この記事は最初のVRECPEの精度の評価に関して書く。

This article focussed on accuracy of VRECPE.

# 調査 / investigation

raspberry pi 3 model b+を使って検証した。

1/2 ~ 1/1048576まで分母を増やしていって真値と推定値との相対誤差の最大値を計算してみた。

https://github.com/sanmanyannyan/neon_div_accuracy_analysis

に置いた。

I used raspberry pi 3 model b+.

I evaluated relative error of 1/2 ~ 1/1048576, and searched maximum relative error of these.

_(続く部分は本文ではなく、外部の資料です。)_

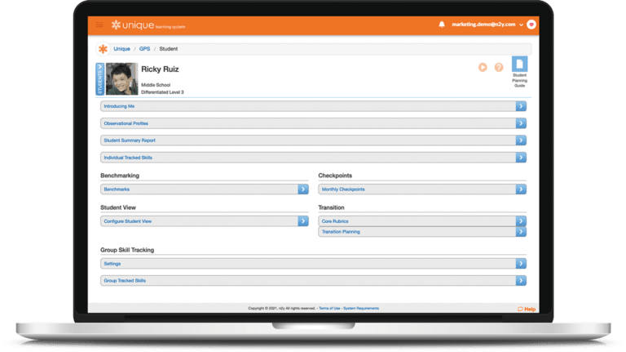Open the Terms of Use footer link

tap(328, 309)
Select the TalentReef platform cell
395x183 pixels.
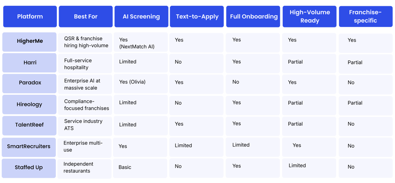coord(30,126)
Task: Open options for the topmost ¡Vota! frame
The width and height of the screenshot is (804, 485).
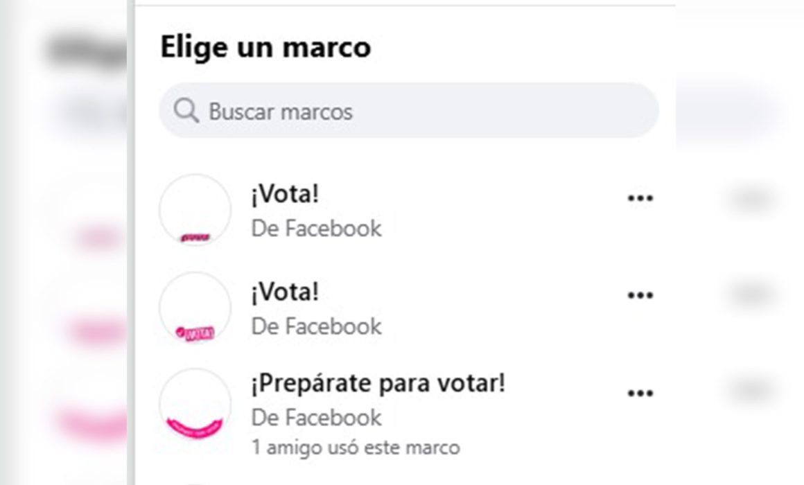Action: 640,198
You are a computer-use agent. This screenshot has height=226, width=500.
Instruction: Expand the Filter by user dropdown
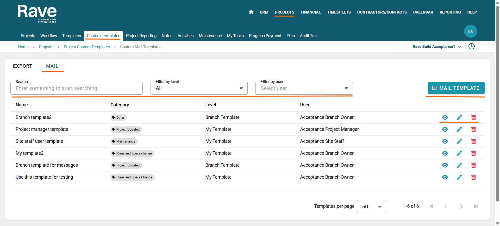coord(304,88)
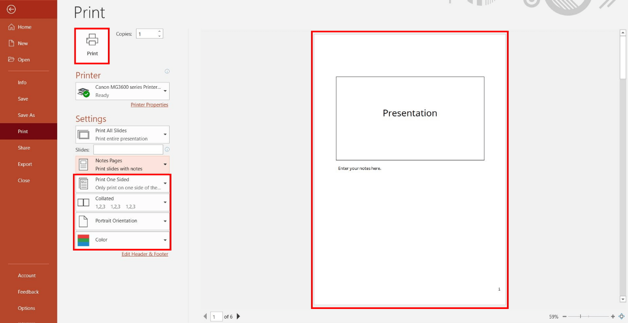The width and height of the screenshot is (628, 323).
Task: Open the printer selection dropdown
Action: 164,91
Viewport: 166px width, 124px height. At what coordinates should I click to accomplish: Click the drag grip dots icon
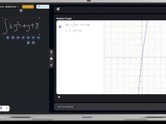coord(51,52)
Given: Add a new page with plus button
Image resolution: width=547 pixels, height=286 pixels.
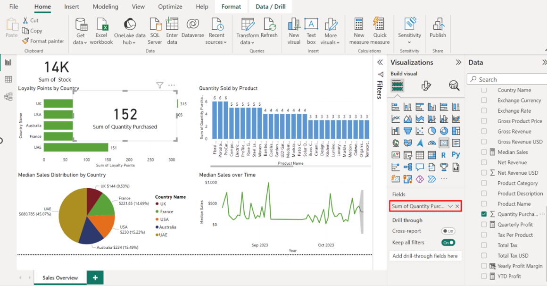Looking at the screenshot, I should pyautogui.click(x=95, y=278).
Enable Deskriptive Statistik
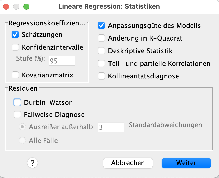The height and width of the screenshot is (178, 219). tap(101, 51)
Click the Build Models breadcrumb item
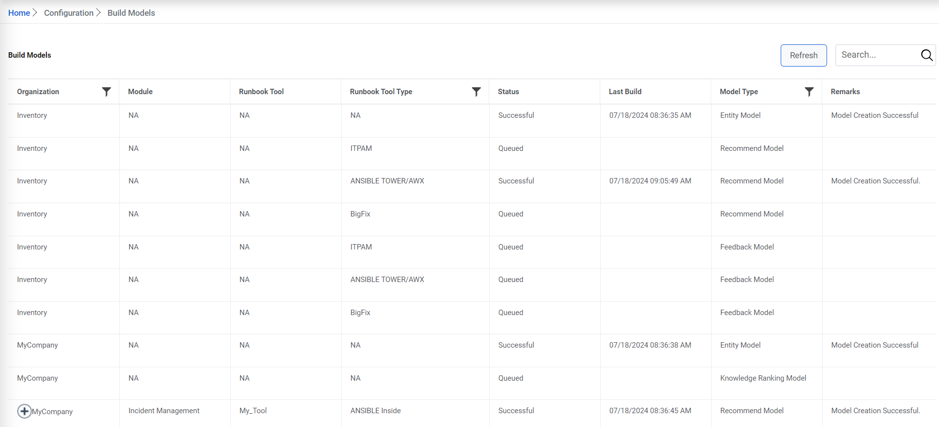Image resolution: width=939 pixels, height=427 pixels. (131, 13)
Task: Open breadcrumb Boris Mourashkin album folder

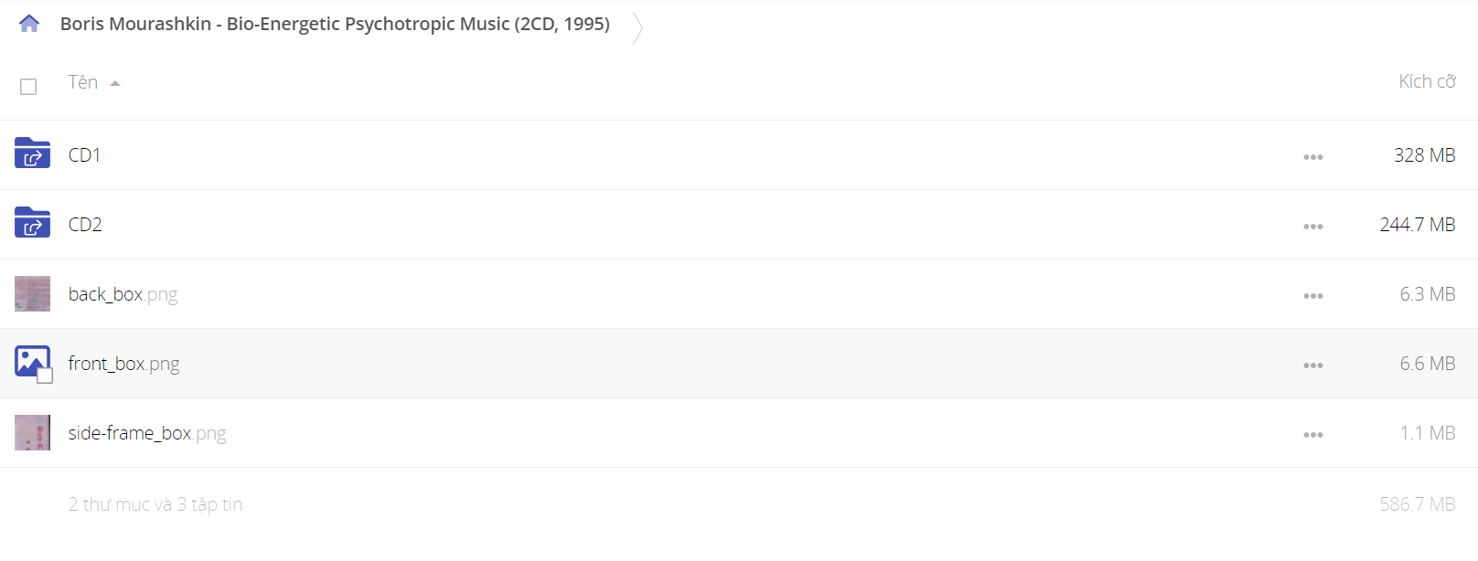Action: pos(335,24)
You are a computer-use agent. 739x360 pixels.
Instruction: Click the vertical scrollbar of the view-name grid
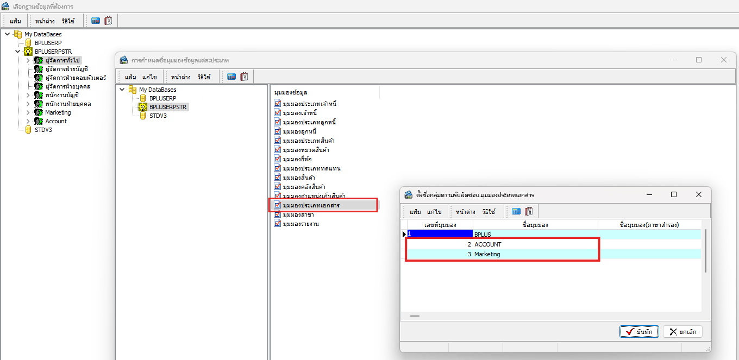[705, 250]
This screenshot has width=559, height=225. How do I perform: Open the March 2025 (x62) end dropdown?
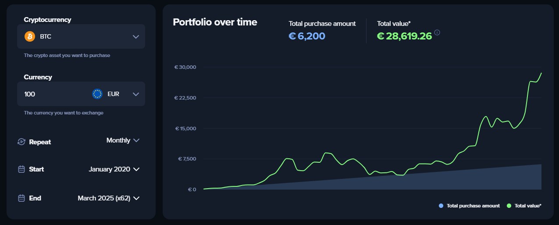pyautogui.click(x=108, y=198)
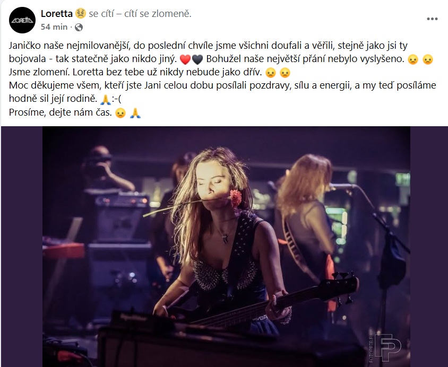Click the praying hands emoji after 'rodině.'

106,99
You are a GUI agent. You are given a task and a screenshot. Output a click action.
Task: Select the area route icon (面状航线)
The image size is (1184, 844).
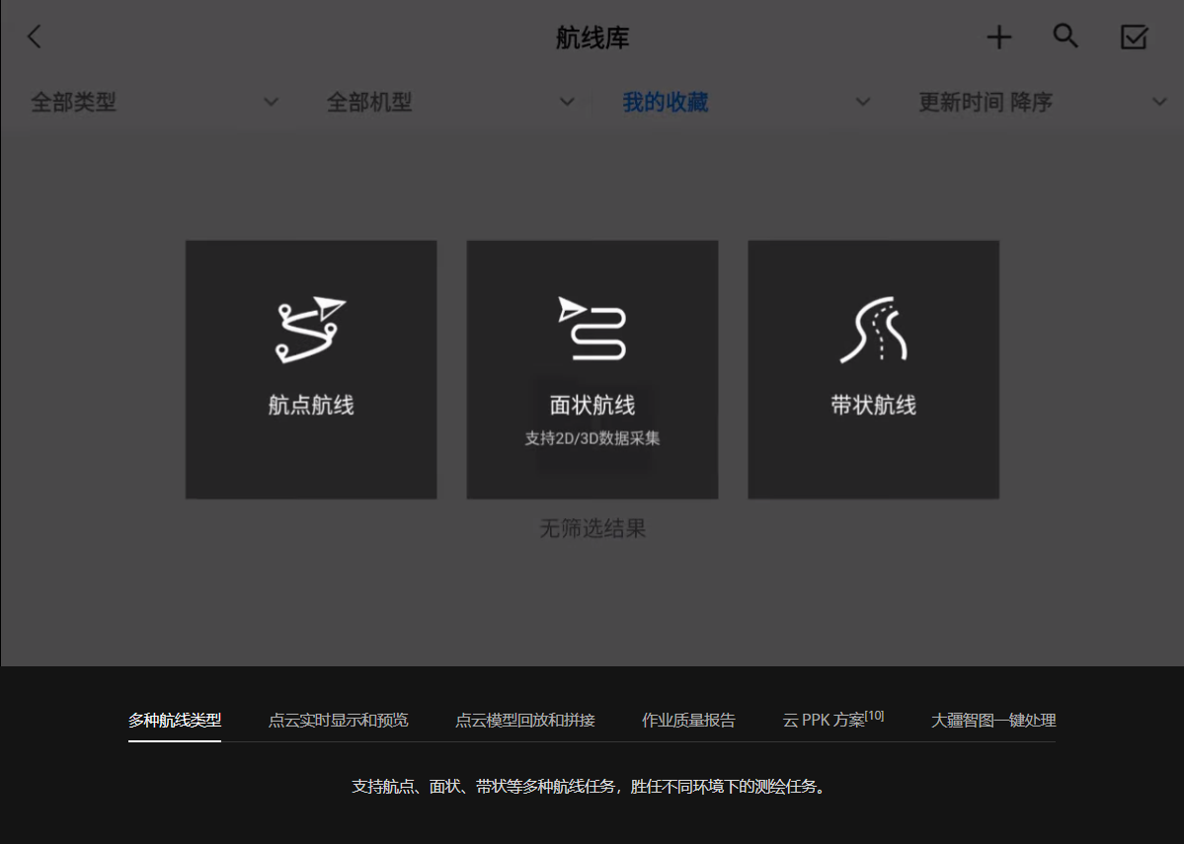(592, 329)
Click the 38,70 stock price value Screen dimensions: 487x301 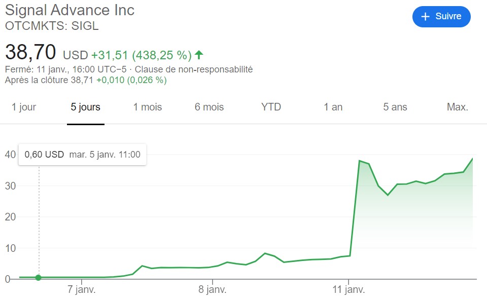pos(30,53)
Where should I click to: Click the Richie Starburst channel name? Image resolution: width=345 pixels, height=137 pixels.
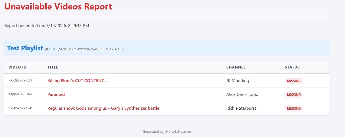[241, 108]
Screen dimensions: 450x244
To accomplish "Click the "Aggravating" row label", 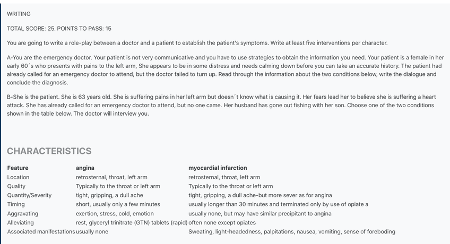I will click(x=22, y=213).
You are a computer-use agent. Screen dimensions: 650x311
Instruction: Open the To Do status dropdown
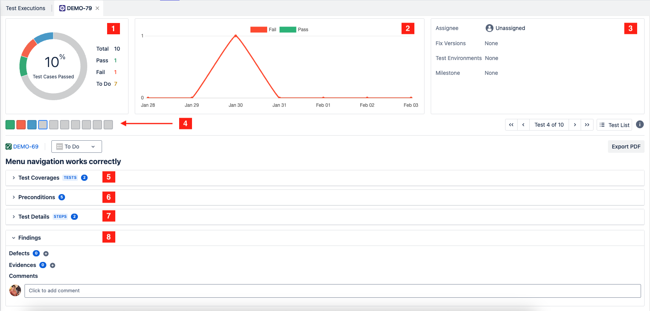pos(76,147)
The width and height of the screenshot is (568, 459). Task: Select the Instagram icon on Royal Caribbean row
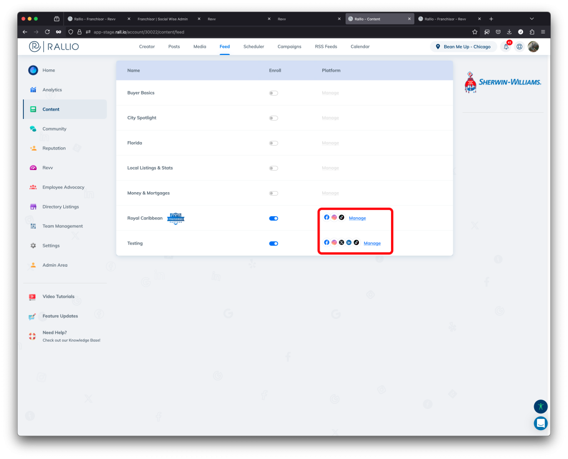(x=334, y=217)
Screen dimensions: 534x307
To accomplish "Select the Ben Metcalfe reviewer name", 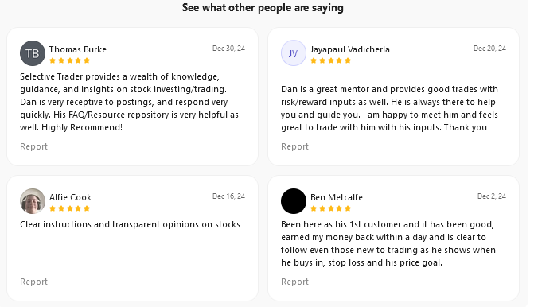I will [337, 197].
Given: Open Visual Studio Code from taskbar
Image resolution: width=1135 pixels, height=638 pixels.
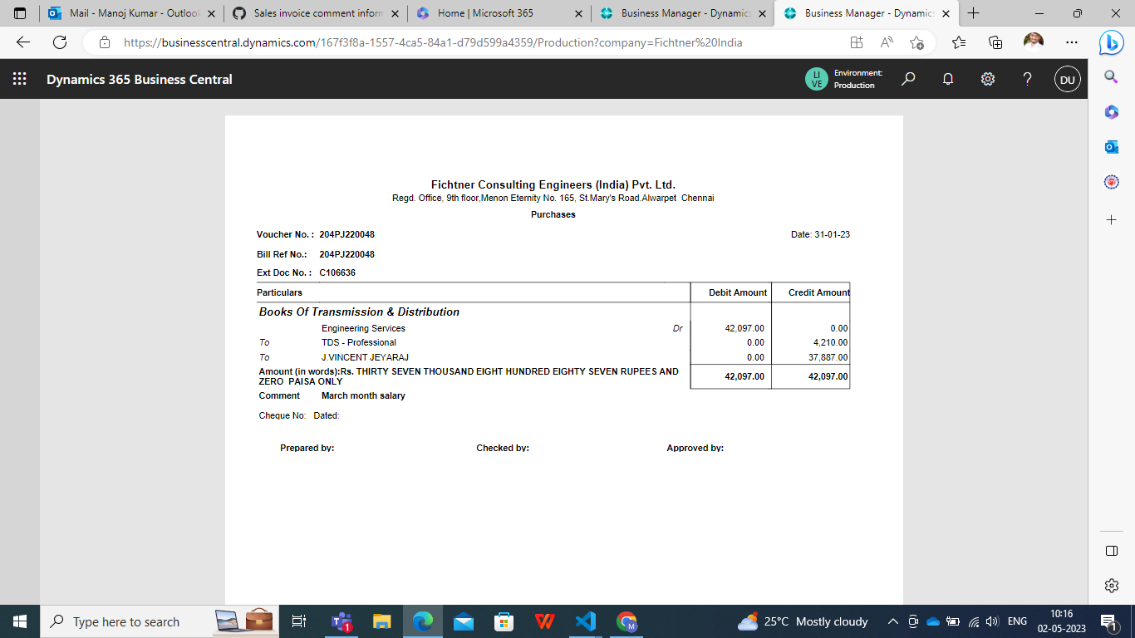Looking at the screenshot, I should pyautogui.click(x=587, y=621).
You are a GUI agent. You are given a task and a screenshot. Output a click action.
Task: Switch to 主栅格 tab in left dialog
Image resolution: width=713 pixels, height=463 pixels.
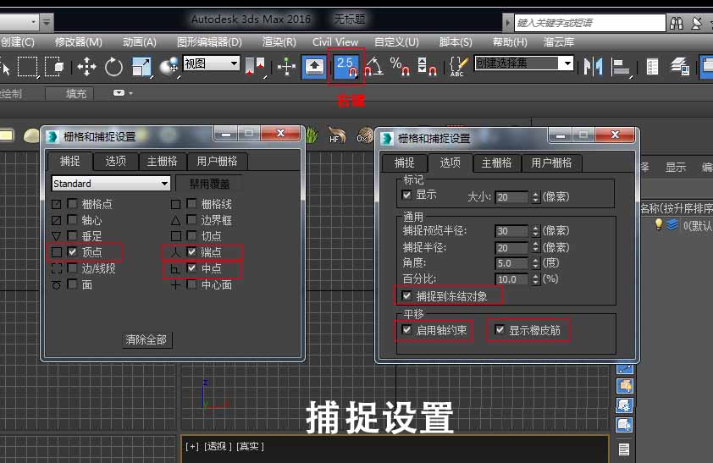pyautogui.click(x=162, y=161)
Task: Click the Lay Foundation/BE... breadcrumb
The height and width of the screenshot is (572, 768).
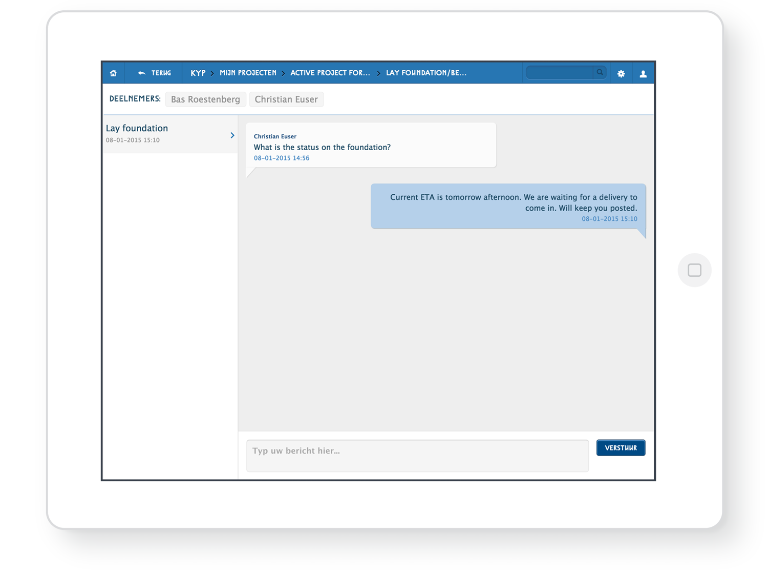Action: (426, 73)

```max relative difference:0.002853
true value:0.007299 = 1 / 137.000000
est value:0.007278
true value:0 01110111 1101'1110'0101'1101'0110'111
est value:0 01110111 1101'1101'0000'0000'0000'000
```

# 結果 / result

VRECPEの命令仕様には精度に関する記述がなかったので実装ごとに精度が違ってるのかも。

With consideration of leading hidden bit of float, the accuracy is 7bit.

There are no mention about accuracy of VRECPE in ARM manual, so this result may differ from other CPUs.